Activating Lattice Oxygen via Proton-Decoupled Electron Transfer in Iron Chromium Phosphate for Efficient (Sea)Water Oxidation

Abstract

Given the escalating freshwater scarcity crisis, seawater oxidation has emerged as a promising approach to advancing sustainable hydrogen production; however, its practical feasibility is severely hindered by pervasive chloride-induced corrosion. In this study, we develop an efficient FeCr-phosphate (FeCrPi) as an electrocatalyst by a simple solvothermal strategy, which exhibits superior oxygen evolution reaction (OER) activity in both alkaline freshwater and seawater. The rational design of FeCrPi affords a dual advantage: phosphate groups promote the lattice oxygen mechanism (LOM), while in-situ generated CrO42- species during seawater oxidation adsorb onto the electrode surface, creating a protective layer that mitigates chloride corrosion, suppresses chlorine evolution reaction (CER), and enhances OER selectivity.

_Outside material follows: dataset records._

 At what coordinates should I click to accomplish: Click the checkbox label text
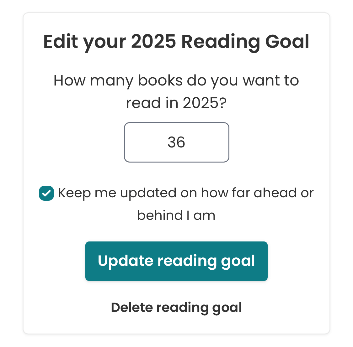(185, 193)
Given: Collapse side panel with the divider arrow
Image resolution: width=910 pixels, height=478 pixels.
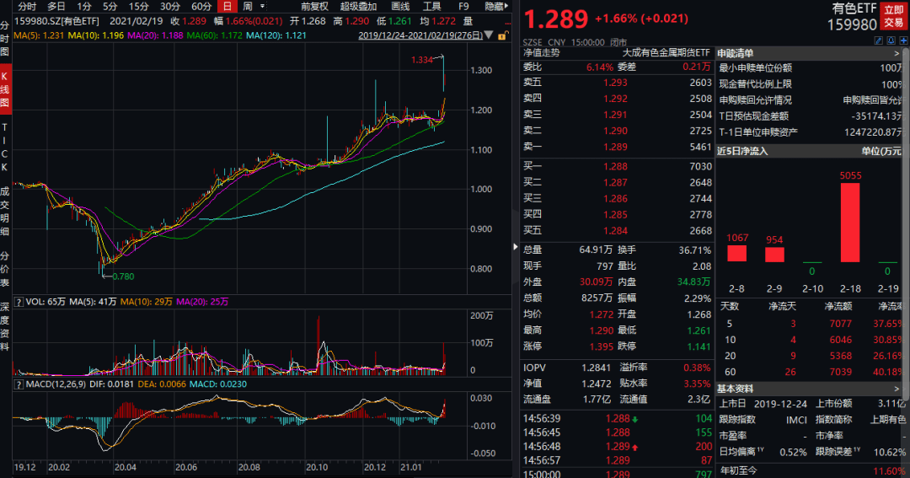Looking at the screenshot, I should [x=515, y=247].
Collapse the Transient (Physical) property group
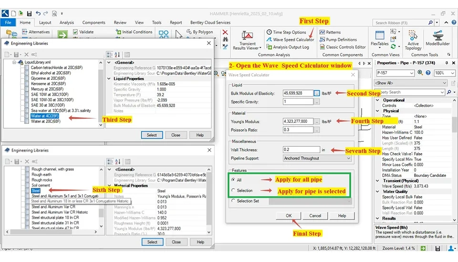 (x=379, y=181)
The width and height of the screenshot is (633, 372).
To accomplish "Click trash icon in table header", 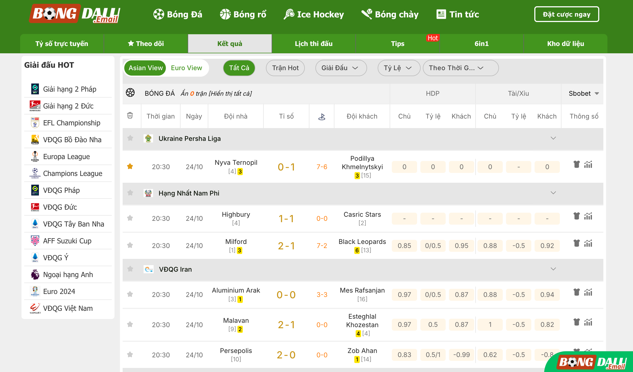I will [130, 116].

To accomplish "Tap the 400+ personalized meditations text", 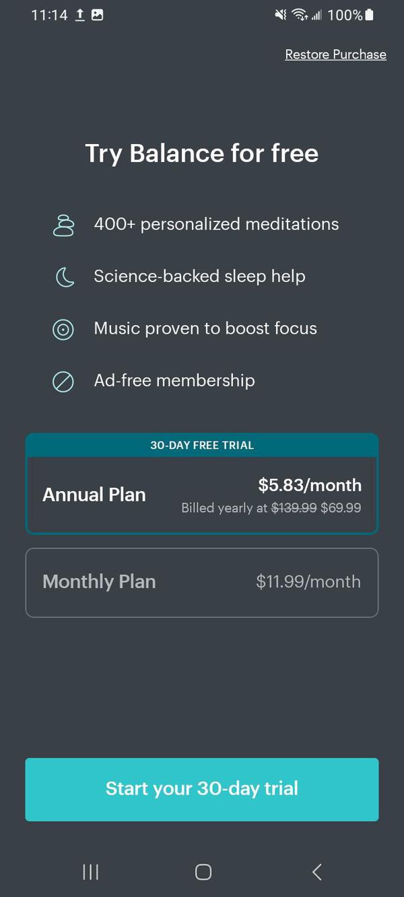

As a result, FeCrPi demonstrates excellent OER activity in alkaline freshwater and alkaline real seawater, achieving a high current density of 0.5 A cm-2 at 280 and 340 mV, respectively, and also maintaining an impressive stability over 100 h at a high applied potential of 2 V in alkaline real seawater. This work establishes a viable phosphate-engineering strategy for fabricating a highly efficient chloride-resistive electrocatalyst with OER selectivity, which enables LOM-assisted seawater oxidation.